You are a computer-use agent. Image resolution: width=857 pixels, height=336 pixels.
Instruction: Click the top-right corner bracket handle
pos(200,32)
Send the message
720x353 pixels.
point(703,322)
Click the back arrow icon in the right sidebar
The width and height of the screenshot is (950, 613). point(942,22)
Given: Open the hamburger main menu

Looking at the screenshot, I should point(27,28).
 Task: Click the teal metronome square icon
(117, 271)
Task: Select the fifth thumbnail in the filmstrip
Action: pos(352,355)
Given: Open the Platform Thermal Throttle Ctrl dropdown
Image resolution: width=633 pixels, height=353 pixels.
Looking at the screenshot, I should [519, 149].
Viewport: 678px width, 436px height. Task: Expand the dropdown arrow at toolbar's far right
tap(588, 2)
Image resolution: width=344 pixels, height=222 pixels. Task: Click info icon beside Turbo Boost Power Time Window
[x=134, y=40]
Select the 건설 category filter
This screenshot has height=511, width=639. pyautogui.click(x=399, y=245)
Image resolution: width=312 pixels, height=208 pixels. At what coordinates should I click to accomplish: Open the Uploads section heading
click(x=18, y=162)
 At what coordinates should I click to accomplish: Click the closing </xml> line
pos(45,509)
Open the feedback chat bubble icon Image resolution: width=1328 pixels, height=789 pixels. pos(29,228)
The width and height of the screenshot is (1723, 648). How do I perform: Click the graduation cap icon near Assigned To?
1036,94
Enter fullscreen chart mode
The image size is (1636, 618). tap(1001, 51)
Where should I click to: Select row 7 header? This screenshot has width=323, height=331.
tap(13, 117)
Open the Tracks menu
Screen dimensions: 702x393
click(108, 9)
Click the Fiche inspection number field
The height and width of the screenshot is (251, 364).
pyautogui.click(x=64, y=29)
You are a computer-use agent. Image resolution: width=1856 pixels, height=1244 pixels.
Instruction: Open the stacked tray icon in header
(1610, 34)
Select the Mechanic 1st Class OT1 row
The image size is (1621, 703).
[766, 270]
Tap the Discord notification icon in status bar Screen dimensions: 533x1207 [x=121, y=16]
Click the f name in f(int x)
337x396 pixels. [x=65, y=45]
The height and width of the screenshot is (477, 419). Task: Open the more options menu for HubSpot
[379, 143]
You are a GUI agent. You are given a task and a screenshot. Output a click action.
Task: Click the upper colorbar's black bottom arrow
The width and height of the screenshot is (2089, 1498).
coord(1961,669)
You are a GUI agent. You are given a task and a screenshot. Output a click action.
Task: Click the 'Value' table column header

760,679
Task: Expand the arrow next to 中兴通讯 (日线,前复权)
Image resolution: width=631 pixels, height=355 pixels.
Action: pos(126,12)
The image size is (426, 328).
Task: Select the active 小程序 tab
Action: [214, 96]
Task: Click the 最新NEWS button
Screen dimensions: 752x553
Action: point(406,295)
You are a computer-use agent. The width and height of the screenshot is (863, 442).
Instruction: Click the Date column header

SHORT TASK => Please copy every one of the records above word for word.

OUTPUT FOR THIS TASK =>
You are a computer-use agent. Image resolution: width=857 pixels, height=336 pixels.
Instruction: Click the top-right corner bracket handle
pos(200,32)
Send the message
720x353 pixels.
point(703,322)
Click the back arrow icon in the right sidebar
The width and height of the screenshot is (950, 613). point(942,22)
Given: Open the hamburger main menu

Looking at the screenshot, I should point(27,28).
 Task: Click the teal metronome square icon
(117, 271)
Task: Select the fifth thumbnail in the filmstrip
Action: pos(352,355)
Given: Open the Platform Thermal Throttle Ctrl dropdown
Image resolution: width=633 pixels, height=353 pixels.
Looking at the screenshot, I should [519, 149].
Viewport: 678px width, 436px height. Task: Expand the dropdown arrow at toolbar's far right
tap(588, 2)
Image resolution: width=344 pixels, height=222 pixels. Task: Click info icon beside Turbo Boost Power Time Window
[x=134, y=40]
Select the 건설 category filter
This screenshot has height=511, width=639. pyautogui.click(x=399, y=245)
Image resolution: width=312 pixels, height=208 pixels. At what coordinates should I click to accomplish: Open the Uploads section heading
click(x=18, y=162)
 At what coordinates should I click to accomplish: Click the closing </xml> line
pos(45,509)
Open the feedback chat bubble icon Image resolution: width=1328 pixels, height=789 pixels. pos(29,228)
The width and height of the screenshot is (1723, 648). How do I perform: Click the graduation cap icon near Assigned To?
1036,94
Enter fullscreen chart mode
The image size is (1636, 618). tap(1001, 51)
Where should I click to: Select row 7 header? This screenshot has width=323, height=331.
tap(13, 117)
Open the Tracks menu
Screen dimensions: 702x393
click(108, 9)
Click the Fiche inspection number field
The height and width of the screenshot is (251, 364).
pyautogui.click(x=64, y=29)
You are a computer-use agent. Image resolution: width=1856 pixels, height=1244 pixels.
Instruction: Open the stacked tray icon in header
(1610, 34)
Select the Mechanic 1st Class OT1 row
The image size is (1621, 703).
[766, 270]
Tap the Discord notification icon in status bar Screen dimensions: 533x1207 [x=121, y=16]
Click the f name in f(int x)
337x396 pixels. [x=65, y=45]
The height and width of the screenshot is (477, 419). Task: Open the more options menu for HubSpot
[379, 143]
You are a GUI agent. You are given a task and a screenshot. Output a click action.
Task: Click the upper colorbar's black bottom arrow
The width and height of the screenshot is (2089, 1498).
coord(1961,669)
You are a GUI agent. You are given a task and a screenshot. Output a click action.
Task: Click the 'Value' table column header

760,679
Task: Expand the arrow next to 中兴通讯 (日线,前复权)
Image resolution: width=631 pixels, height=355 pixels.
Action: pos(126,12)
The image size is (426, 328).
Task: Select the active 小程序 tab
Action: [214, 96]
Task: Click the 最新NEWS button
Screen dimensions: 752x553
Action: point(406,295)
You are a computer-use agent. The width and height of the screenshot is (863, 442).
Instruction: Click the Date column header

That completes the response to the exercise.